Ogni secondo conta. È il mantra che viene ripetuto per tutta la seconda stagione di The Bear, non a parole ma tramite scritte a pennarello su improvvisati calendari, oppure incisa nel metallo e appesa sulle pareti delle cucine di mezzo mondo. Un motto che non tesse solo un filo sottile tra la serie e Ted Lasso (e il suo Believe), ma che rende subito chiara quale sia la cifra stilistica e narrativa di questo immediato cult con protagonista Jeremy Allen White.
Uscita in Italia su Disney+ a ottobre 2022, in un clima di generale sottovalutazione, in poche settimane è diventata uno dei prodotti più apprezzati e acclamati della scorsa annata. Motivo per cui i nuovi episodi, al contrario, sono stati attesi con forte interesse e curiosità: The Bear si è imposta subito come “la E.R. della cucina” per dinamismo e immersione totale, per il modo anche un po’ soffocante con la quale ha portato il pubblico nelle trincee di una cucina da incubo. L’intera prima stagione è stata dedicata all’esplorazione del dramma familiare dei Berzatto, del ritorno dello chef Carmy nel pessimo ristorante del fratello morto suicida.
Frenetica all’inverosimile, sporca e raffazzonata, The Bear ha creato le condizioni ideali per rendere chiara la sua retorica: la cucina come luogo dell’anima, come espressione dello stato d’animo, delle ambizioni e del momentum di chi la abita. Persi nel lutto, nella disperazione, nella costante ricerca di un senso alla tragedia, i primi episodi non potevano che essere così caotici, feroci e animati da continui litigi dal sapore Scorsesiano. Ma ad ogni pars destruens deve seguirne una construens ed ecco il setting di The Bear 2.
Dopo aver deciso di liberarsi del peso del passato e rinnovare completamente il ristorante, Carmy, Syd e gli altri si trovano alle prese con problemi di ogni genere: ristrutturazione, permessi, licenze e test antincendio, ma anche un menù che non riesce a mettersi insieme e fantasmi del passato pronti a tormentare a più riprese.

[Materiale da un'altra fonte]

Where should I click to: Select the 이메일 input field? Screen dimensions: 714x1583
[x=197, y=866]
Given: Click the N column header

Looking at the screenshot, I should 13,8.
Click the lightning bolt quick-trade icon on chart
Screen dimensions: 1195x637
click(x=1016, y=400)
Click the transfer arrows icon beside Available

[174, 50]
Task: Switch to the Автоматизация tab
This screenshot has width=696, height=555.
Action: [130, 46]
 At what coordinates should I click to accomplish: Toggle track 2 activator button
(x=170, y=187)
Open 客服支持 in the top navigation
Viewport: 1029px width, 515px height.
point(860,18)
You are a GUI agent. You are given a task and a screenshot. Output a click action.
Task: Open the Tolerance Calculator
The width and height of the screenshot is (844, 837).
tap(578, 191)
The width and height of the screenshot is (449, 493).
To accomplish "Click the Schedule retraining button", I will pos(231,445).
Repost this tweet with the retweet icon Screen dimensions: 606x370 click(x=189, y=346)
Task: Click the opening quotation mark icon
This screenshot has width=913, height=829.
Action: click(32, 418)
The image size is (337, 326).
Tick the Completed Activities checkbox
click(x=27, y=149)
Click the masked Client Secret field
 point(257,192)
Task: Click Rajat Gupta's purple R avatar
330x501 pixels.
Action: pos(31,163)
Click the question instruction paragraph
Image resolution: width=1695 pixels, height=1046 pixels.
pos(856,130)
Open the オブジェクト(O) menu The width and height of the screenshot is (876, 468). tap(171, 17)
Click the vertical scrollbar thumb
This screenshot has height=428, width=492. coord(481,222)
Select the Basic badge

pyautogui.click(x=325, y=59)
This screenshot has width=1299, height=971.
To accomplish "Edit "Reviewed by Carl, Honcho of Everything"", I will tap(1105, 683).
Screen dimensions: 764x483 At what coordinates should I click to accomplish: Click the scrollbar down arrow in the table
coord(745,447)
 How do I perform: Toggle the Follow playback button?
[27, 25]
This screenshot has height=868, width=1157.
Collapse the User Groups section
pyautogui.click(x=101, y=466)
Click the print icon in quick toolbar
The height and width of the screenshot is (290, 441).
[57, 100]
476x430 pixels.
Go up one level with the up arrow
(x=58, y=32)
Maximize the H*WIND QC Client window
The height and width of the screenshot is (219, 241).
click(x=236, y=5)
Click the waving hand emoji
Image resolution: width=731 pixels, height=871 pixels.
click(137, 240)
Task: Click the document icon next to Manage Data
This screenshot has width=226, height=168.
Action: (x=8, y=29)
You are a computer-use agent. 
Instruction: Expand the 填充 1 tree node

Rispetto alla prima stagione, tuttavia, il ritmo segue la ritrovata calma del suo gruppo di personaggi, più attenti ai bisogni degli altri, aperti al dialogo e a rendere il ristorante un luogo di lavoro lontano da ogni logorante tossicità.
È così che, fatto salvo per il magnifico episodio 6 dedicato al falshback familiare dei Berzatto (con due guest star da urlo), molte delle altre puntate seguono un flusso diverso: esplorano uno alla volta i personaggi secondari e il loro percorso evolutivo, la loro voglia di mettersi in gioco e le naturali paure che questo profondo cambiamento porta con sé. Syd (Ayo Edebiri) e Marcus (Lionel Boyce) vengono mandati a cercare ispirazione per i loro piatti, Tina e Ebra a perfezionare le proprie capacità per elevare i propri standard al livello richiesto e Ritchie (Ebon Moss-Bachrach) a trovare il proprio posto nel mondo, un senso di appartenenza alla ristorazione e contestualmente uno scopo nella vita. È sicuramente lui il personaggio che cresce di più, uno dei più emblematici orsi della famiglia – divisa tra tremenda aggressività e commovente gentilezza.
Sembrava tutto apparecchiato per un finale in crescendo, ma come Christopher Storer (creatore della serie) ha voluto ribadire a più riprese e più o meno sottilmente durante tutto il corso della stagione, vita e cucina sono entrambe questioni di delicato equilibrio: di sapori, di consistenze, di rapporti. Per questo non deve sorprende che nonostante un clima di generale ottimismo, di ritrovata passione e volontà, i traumi del passato tornino di prepotenza a complicare le cose, a far cedere i protagonisti di nuovo a incontrollate paure che possono mettere a repentaglio tutto, trasformandoli letteralmente in bestie in gabbia – lasciando però allo stesso tempo, per la gioia dei fan, spazio per nuove parti del racconto.
Lo sciopero di sceneggiatori e attori sicuramente complicherà i piani per la realizzazione e l’uscita della terza stagione. Ma se questi dieci nuovi episodi hanno insegnato qualcosa, è che anche per i piatti più semplici e gustosi bisogna avere la calma e la pazienza necessari per realizzarli. The Bear 2 non è il sudicio ma appagante panino alla carne assaporato nella prima stagione e neppure la perfetta delizia in grado di garantire stelle Michelin, ma il percorso è intrapreso, la comanda è partita e l’attesa per vedere quali nuovi piatti usciranno dalla cucina resterà altissima.